In a four-hundred-page review of Suffolk County, New York’s financial situation released earlier this month, officials highlight the rationale for adding automated traffic enforcement devices. “At this point the County needs to make hard decisions,” the 2009 county budget review states. “Do we raise property taxes? Do we seek state approval to raise the overall sales tax rate? …Do we raise revenue from traffic tickets by instituting red light cameras?” Yes, well, county cannot install red light cameras without first obtaining permission from the state legislature. Since 2001, Albany’s frustrated the county’s attempts to convince lawmakers in Albany to grant this authority. Photo enforcement supporters believe that support from Governor David Patterson (D) will finally deliver the changes in state law needed to begin operations. The county has even begun taking steps to establish a parking violations bureau to handle the photo tickets.

“You know, we’ve been trying to get this legislation passed forever,” Suffolk County Legislature Presiding Officer William Lindsay explained in a February meeting. “And this year it was put in the governor’s suggested legislative package, so we’re very hopeful that it will get passed… if we don’t establish the Parking Violations Bureau, we don’t get the revenue.” Another of the county’s elected lawmakers, Kate Browning, at a September meeting pointed to the reason behind the governor’s support.”What this letter (from Governor Patterson) is saying is that we could gain $3.5 million in annual revenue from the red light camera program,” Browning said.

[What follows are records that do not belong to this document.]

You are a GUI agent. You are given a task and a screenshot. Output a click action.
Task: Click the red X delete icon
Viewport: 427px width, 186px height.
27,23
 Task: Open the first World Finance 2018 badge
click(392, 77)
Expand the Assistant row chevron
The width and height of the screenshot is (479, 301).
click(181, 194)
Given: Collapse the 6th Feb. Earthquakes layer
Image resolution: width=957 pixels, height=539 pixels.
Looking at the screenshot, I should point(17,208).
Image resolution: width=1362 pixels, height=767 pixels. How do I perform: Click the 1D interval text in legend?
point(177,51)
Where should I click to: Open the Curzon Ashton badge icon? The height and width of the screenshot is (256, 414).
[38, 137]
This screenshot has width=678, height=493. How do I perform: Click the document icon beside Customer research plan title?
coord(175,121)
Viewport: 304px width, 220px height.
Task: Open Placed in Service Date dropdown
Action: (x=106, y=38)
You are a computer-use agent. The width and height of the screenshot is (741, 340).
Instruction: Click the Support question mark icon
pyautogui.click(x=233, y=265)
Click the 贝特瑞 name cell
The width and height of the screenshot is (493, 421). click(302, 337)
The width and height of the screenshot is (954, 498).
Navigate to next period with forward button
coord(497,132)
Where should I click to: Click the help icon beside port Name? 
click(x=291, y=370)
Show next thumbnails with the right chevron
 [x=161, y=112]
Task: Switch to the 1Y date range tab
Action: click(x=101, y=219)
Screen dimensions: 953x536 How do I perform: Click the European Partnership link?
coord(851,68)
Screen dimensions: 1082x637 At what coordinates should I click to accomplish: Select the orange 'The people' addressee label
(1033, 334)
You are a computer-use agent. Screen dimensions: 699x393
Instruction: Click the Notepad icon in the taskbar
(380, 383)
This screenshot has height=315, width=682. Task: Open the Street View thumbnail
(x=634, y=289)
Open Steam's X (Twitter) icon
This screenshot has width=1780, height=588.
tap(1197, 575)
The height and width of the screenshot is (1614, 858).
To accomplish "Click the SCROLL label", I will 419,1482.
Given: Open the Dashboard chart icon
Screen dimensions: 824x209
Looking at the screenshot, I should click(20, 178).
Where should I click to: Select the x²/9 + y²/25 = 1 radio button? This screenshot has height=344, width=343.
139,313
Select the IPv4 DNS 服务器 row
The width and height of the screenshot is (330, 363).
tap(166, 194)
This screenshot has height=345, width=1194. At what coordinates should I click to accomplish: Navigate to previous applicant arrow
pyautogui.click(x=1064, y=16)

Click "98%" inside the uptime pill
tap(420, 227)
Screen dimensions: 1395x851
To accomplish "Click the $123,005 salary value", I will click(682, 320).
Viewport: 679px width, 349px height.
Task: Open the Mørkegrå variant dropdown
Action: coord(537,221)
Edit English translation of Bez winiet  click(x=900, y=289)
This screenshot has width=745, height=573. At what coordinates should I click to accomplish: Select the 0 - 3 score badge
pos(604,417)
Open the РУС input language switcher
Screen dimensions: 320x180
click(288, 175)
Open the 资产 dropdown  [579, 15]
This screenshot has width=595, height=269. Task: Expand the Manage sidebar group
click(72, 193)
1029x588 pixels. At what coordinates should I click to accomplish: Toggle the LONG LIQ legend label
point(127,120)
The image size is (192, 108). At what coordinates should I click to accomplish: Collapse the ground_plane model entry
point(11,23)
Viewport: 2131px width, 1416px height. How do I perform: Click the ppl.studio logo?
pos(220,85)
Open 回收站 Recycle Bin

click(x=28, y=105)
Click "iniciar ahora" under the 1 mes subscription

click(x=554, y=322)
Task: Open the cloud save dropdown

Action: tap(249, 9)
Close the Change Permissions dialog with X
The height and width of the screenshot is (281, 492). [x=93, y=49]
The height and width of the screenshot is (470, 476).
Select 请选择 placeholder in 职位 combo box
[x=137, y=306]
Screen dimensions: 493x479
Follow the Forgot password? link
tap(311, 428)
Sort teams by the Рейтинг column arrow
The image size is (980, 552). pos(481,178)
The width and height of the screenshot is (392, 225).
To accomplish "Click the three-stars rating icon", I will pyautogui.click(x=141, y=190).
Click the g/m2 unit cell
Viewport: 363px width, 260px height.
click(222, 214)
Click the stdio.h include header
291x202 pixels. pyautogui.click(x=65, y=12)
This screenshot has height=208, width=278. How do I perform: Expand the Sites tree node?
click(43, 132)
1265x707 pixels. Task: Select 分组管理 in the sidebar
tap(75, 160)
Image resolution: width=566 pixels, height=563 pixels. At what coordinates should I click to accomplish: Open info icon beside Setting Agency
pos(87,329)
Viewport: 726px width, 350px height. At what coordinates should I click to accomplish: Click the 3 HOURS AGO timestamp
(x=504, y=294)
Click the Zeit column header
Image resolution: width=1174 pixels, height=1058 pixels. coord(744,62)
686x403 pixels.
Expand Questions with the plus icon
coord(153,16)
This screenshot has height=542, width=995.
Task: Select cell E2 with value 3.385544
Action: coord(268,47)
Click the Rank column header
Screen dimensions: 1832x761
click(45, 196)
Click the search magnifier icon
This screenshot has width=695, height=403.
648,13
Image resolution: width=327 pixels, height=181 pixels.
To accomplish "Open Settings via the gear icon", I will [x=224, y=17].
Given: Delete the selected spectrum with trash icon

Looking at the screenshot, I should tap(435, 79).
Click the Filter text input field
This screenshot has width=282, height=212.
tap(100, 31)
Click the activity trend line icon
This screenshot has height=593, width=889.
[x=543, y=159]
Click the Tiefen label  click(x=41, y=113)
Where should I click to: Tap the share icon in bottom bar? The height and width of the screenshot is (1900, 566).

For the past two years Suffolk County has actually included this amount in its official budget projections, expecting state lawmakers would concede to their request. This turned out to be a costly mistake. “County Executive Tom Suozzi put it in his budget last year for revenue, it never came through,” Deputy County Executive Ben Zwirn said at a September 18 meeting. “There’s a hole in the budget because of that. He’s put it in his budget again this year.”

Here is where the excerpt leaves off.